[Bug]: <title>value too long for type character varying(255) #1088

jasperchen01 · 2025-03-14T06:46:23Z

Do you need to file an issue?

I have searched the existing issues and this bug is not already filed.
I believe this is a legitimate bug, not just a question or feature request.

Describe the bug

I'm using the main branch, demo code as below:

import asyncio
import logging
import os
import time
from dotenv import load_dotenv

from lightrag import LightRAG, QueryParam
from lightrag.llm.zhipu import zhipu_complete
from lightrag.llm.ollama import ollama_embedding
from lightrag.llm.openai import openai_embed,openai_complete_if_cache
from lightrag.utils import EmbeddingFunc
from lightrag.kg.shared_storage import initialize_pipeline_status
import numpy as np


CURRENT_DIR = os.path.dirname(os.path.abspath(__file__))
WORKING_DIR = f"{CURRENT_DIR}/lightrag_data"

FILE_PATH = f"{CURRENT_DIR}/../../data_dir/marker_output/2305_15323v1.md"
FILE_NAME = os.path.basename(FILE_PATH)

logging.basicConfig(format="%(levelname)s:%(message)s", level=logging.DEBUG)

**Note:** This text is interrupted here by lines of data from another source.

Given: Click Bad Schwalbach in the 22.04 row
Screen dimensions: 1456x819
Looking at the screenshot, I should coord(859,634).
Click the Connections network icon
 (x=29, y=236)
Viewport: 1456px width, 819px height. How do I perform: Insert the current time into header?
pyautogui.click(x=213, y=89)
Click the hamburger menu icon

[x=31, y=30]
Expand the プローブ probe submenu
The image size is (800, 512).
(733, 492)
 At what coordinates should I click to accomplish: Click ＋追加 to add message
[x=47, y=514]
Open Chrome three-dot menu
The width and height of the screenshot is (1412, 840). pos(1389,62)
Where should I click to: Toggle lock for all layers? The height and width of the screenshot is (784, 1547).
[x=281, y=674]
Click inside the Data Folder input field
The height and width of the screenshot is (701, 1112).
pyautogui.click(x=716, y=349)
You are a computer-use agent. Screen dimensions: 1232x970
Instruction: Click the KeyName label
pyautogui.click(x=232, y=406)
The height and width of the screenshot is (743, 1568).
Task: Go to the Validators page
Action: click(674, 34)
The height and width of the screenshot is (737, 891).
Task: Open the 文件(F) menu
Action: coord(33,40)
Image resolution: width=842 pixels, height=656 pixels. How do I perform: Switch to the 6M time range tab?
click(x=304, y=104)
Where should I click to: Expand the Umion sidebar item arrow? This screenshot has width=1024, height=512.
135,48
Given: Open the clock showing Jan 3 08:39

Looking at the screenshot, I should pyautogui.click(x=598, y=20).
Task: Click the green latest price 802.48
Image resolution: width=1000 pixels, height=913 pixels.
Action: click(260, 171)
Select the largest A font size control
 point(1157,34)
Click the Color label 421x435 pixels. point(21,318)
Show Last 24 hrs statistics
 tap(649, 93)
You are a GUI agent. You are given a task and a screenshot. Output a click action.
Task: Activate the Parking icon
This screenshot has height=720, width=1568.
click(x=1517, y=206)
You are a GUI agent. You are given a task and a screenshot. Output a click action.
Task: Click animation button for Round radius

if not os.path.exists(WORKING_DIR):
    os.mkdir(WORKING_DIR)

# PG
os.environ["AGE_GRAPH_NAME"] = "dickens"
os.environ["POSTGRES_HOST"] = "localhost"
os.environ["POSTGRES_PORT"] = "5432"
os.environ["POSTGRES_USER"] = "postgres"
os.environ["POSTGRES_PASSWORD"] = ""
os.environ["POSTGRES_DATABASE"] = "lightrag"

# neo4j
os.environ["NEO4J_URI"] = "neo4j://localhost:7687"
os.environ["NEO4J_USERNAME"] = "neo4j"
os.environ["NEO4J_PASSWORD"] = "admin123"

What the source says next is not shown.